In vivo, tumor uptake was conducted as reported previously [
18,
19]. In summary, ~5 million MDA-MB-231 cells in 200 µL sterile PBS were implanted subcutaneously into each nude mouse. Once tumor growth became sufficient (~50–500 mg), tumor uptake and organ biodistribution were carried out after injecting the radiolabeled AngII peptide. The percent of the injected dose per gram in the tumors was determined by using a custom-designed Quattro Pro X9 spreadsheet (Corel Corporation, Austin, TX, USA).
For the receptor-blocking study, an additional group of mice was injected with the radiolabeled AngII peptide premixed with unlabeled AngII peptide (~100 μg) to serve as a receptor-blocking agent. In vivo, biodistribution and blocking studies were performed at 2 h p.i. as stated before.

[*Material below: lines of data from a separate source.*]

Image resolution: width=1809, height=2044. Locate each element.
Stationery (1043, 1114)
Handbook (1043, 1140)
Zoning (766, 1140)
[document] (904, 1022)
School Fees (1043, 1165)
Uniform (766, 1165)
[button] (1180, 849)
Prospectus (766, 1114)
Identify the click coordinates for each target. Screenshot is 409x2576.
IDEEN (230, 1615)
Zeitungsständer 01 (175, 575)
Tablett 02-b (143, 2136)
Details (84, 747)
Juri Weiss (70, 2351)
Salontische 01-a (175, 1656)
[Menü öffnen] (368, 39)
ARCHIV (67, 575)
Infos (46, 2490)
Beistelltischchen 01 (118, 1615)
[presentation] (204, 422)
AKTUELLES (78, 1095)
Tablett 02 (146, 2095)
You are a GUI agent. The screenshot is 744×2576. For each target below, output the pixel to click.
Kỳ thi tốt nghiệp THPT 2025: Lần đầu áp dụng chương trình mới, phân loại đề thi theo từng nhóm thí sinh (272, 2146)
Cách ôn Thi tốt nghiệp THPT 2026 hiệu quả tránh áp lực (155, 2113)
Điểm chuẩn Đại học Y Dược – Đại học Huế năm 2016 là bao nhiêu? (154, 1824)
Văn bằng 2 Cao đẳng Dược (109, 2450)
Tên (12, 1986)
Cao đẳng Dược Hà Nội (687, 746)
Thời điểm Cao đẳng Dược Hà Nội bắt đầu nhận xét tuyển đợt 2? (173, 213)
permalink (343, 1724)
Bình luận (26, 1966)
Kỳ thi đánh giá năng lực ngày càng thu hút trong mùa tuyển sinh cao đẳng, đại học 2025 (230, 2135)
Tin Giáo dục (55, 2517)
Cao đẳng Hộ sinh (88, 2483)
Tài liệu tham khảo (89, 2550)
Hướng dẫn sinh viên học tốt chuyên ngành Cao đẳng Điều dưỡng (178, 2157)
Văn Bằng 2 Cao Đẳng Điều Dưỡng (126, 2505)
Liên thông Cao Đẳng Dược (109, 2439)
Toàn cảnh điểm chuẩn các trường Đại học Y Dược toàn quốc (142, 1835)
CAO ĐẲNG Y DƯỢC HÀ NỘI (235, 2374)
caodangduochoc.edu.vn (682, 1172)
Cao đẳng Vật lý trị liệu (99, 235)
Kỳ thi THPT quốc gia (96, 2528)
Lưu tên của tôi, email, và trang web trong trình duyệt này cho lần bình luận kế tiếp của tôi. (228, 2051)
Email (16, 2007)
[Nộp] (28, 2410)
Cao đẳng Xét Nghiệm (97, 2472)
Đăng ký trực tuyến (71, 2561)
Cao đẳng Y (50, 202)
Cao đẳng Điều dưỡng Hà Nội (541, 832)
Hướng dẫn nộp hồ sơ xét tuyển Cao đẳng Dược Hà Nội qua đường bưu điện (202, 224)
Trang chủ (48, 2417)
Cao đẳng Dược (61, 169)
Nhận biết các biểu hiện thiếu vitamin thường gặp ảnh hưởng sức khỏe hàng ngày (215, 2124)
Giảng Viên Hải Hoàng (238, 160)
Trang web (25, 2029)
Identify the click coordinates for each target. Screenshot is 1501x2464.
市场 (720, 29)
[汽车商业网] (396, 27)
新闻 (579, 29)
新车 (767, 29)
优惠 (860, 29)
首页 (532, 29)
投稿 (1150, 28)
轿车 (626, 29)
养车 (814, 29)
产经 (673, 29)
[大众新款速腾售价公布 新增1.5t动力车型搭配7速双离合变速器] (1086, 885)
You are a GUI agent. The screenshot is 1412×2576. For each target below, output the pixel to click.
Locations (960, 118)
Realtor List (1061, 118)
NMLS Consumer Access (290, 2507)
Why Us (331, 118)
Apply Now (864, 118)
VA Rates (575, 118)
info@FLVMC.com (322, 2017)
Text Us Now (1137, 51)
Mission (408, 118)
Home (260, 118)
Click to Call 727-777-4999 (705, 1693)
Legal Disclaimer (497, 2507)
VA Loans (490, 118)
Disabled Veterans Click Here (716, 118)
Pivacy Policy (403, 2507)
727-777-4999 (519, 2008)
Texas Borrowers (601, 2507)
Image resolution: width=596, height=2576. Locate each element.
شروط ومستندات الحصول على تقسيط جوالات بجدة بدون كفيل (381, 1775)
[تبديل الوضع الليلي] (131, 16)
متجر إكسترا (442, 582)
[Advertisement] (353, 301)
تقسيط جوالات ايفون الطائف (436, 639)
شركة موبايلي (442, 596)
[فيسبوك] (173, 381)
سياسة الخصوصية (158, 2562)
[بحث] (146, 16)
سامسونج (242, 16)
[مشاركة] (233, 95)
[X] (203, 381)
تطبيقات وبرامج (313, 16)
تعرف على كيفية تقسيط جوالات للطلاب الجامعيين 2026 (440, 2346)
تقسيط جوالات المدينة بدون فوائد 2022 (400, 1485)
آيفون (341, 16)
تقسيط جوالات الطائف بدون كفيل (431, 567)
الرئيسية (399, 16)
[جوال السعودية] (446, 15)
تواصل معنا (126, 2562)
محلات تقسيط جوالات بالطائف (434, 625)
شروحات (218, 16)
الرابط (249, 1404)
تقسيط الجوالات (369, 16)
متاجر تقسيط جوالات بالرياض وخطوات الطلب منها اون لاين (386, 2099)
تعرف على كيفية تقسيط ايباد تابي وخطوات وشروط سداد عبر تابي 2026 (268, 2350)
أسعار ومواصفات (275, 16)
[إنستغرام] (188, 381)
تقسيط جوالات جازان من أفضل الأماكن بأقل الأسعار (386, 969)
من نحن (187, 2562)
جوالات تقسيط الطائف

To determine the radio-metabolites of the 68Ga-labeled AngII peptide analog, an aliquot of urine sample was collected by manual void at the time of sacrifice and mixed with an equal volume of CH3CN. The mixture was centrifuged at 7000 rpm for 5 min. The resulting supernatant was collected and passed through a 0.20 μm Millex-LG filter unit to remove any precipitate or foreign particles and then analyzed by radio-HPLC.
3.9. Micro-PET Imaging
Micro PET imaging was done as described before with minor modifications [
19]. To find out the tumor-targeting potential,
68Ga-labeled AngII peptide analog (~1.85–2.78 MBq; 50–75 µCi,100 µL) was administered through the tail vein injection into a nude mouse carrying MDA-MB-231 tumor xenografts. A total of 15 min of static images, with 10 frames (1.5 min each), were obtained in the prone position using a mini PET camera (Bioemtech, Athens, Greece). The PET camera is equipped with a pixelated BGO (bismuth germanate) scintillator and 4 arrays of compact position-sensitive photomultiplier tubes, with a field of view of 48 mm × 98 mm and an intrinsic spatial resolution of ~1.5 mm. The manufacturer preinstalled concurrent image reconstruction software Visual Eyes version 2.01 was used to convert the acquired frames into 2D image visualization. Images were then generated using Image J software version 1.46r (National Institute of Health, Bethesda, MD, USA). Following imaging, animals were dissected and quantitative biodistribution was performed to validate the findings of the PET imaging.
3.10. Statistical Analysis
Experimental data are represented as mean ± S.D. where appropriate. For data evaluation, mean values were compared using the Student’s t-test (GraphPad Software version 5.03, San Diego, CA, USA), and a probability value (p) ˂ 0.05 was considered statistically significant.